So far the books. Now let us examine this quantitatively according to the direction in which the meteors themselves may be moving before the encounter. Suppose, in the first place, that they were travelling in every possible direction, with the average velocity of the most erratic members of the family, the great comets. On this supposition calculation shows that we ought to meet 5.8 times as many at six in the morning as at six at night. If their orbits were smaller than this, say, something like those of the asteroids, we should find 7.6 to 1 for the ratio.

Suppose, however, that they were all travelling in the same sense as the Earth, direct as it is called in contradistinction to retrograde, and let us calculate what proportion in that case we should meet at the two hours respectively. It turns out to be 2.4 to 1 for the parabolic ones, 3.3 to 1 for the smaller orbited, or almost precisely what observation shows to be the case [[see NOTE 1]]. Here, then, a bit of abstract reasoning has apprized us of a most interesting family fact; to wit, that the great majority of shooting-stars are travelling in the same orderly sense as ourselves. Furthermore, as some must be moving in smaller orbits than the mean, others must be journeying in greater; or, in other words, shooting-stars are scattered throughout the system. In short, these little bodies are tiny planets themselves, as truly planets as the asteroids,—asteroids of a general instead of a localized habit.

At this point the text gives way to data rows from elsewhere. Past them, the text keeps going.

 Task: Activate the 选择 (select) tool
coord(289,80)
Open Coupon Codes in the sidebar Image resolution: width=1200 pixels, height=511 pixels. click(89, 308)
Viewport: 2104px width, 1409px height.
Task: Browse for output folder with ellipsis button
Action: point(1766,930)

Thus meteorites and shooting-stars are kin, and from the fact that they are pursuing orbits not very unlike our own we get our initial hint of a community of origin. Indeed, they are the little bricks out of which the whole structure of our solar system was built up. What we encounter to-day are the left-over fragments of what once was, the fraction that has not as yet been swept up by the larger bodies. And this is why these latter-day survivors move, as a rule, direct. To run counter to the consensus of trend is to be subjected to greater chance of extermination. Those that did so have already been weeded out.

The Mart Iron.

(Proc. Wash. Acad. of Sci.
vol. II. Plate VI.)

From the behavior of meteorites we proceed to scan their appearance. And here we notice some further telltale facts about them. Their conduct informed us of their relationship, their character bespeaks their parentage.

Most meteorites are stones, but one or two per cent are nearly pure iron mixed with nickel. When picked up, they are usually covered with a glossy thin black crust. This overcoat they have put on in coming through our air. Air-begotten, too, are the holes with which many of them are pitted. For entering our atmosphere with their speed in space is equivalent to immersing them suddenly in a blowpipe flame of several thousand degrees Fahrenheit. Thus their surface is burnt and fused to a cinder. Yet in spite of being warm to the touch their hearts are still cosmically cold. The Dhurmsala meteorite falling into moist earth was found an hour afterwards coated with frost. Agassiz likened it to the Chinese culinary chef d’œuvre “fried ice.” It is the cold of space, 200° or more Centigrade below zero, that they bear within, proof of their cosmic habitat.

That they are bits of a once larger mass is evident on their face. Their shape shows that they are not wholes but parts, while their constitution bespeaks them anything but elementary. Diagnosis of it yields perhaps their most interesting bit of news. For it shows their origin. Their autopsy proves them to contain thirty known elements, and not one that is new. The list includes all the substances most common on the Earth’s surface, which is suggestive; but, what is still more instructive, these are combined into minerals which largely differ from those with which we are superficially familiar. Professor Newton, whose specialty they were, has said: “In general they show no resemblance in their mechanical or mineralogical structure to the granitic and surface rocks of the Earth. One condition was certainly necessary in their formation, viz. the absence of free oxygen and of enough water to oxidize the iron.” Thus they are not of the Earth earthy; nor yet, poor little waifs, of the upper crust of any other body.